-- PROBLEM TO SOLVE --
Instruction for the data below: set down exactly the lines from the line with "SEMCO (1703, 1483)" to the line with "Compact HPL Εξωτερικού Χώρου (110, 2151)", inclusive, and no others.

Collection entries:
= Beginning of Section =
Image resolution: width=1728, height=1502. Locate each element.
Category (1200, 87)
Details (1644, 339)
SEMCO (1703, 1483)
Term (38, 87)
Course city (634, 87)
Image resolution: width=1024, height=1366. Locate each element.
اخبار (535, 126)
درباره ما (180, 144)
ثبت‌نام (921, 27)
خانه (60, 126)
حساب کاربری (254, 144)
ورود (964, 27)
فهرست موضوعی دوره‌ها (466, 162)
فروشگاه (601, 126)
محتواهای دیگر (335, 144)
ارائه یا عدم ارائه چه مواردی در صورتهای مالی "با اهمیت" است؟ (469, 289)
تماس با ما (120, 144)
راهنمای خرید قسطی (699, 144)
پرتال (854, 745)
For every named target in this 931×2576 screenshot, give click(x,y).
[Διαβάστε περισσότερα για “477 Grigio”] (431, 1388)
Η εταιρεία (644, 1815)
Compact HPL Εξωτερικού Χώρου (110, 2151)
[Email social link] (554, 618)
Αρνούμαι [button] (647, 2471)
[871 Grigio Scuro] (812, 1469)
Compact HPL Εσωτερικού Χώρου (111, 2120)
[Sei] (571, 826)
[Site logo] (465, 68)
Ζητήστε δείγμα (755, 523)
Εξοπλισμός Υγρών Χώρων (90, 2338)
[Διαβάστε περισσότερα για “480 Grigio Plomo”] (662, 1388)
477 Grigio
= End of Section =
-- EXPECTED OUTPUT --
SEMCO (1703, 1483)
Term (38, 87)
Course city (634, 87)
Image resolution: width=1024, height=1366. Locate each element.
اخبار (535, 126)
درباره ما (180, 144)
ثبت‌نام (921, 27)
خانه (60, 126)
حساب کاربری (254, 144)
ورود (964, 27)
فهرست موضوعی دوره‌ها (466, 162)
فروشگاه (601, 126)
محتواهای دیگر (335, 144)
ارائه یا عدم ارائه چه مواردی در صورتهای مالی "با اهمیت" است؟ (469, 289)
تماس با ما (120, 144)
راهنمای خرید قسطی (699, 144)
پرتال (854, 745)
For every named target in this 931×2576 screenshot, give click(x,y).
[Διαβάστε περισσότερα για “477 Grigio”] (431, 1388)
Η εταιρεία (644, 1815)
Compact HPL Εξωτερικού Χώρου (110, 2151)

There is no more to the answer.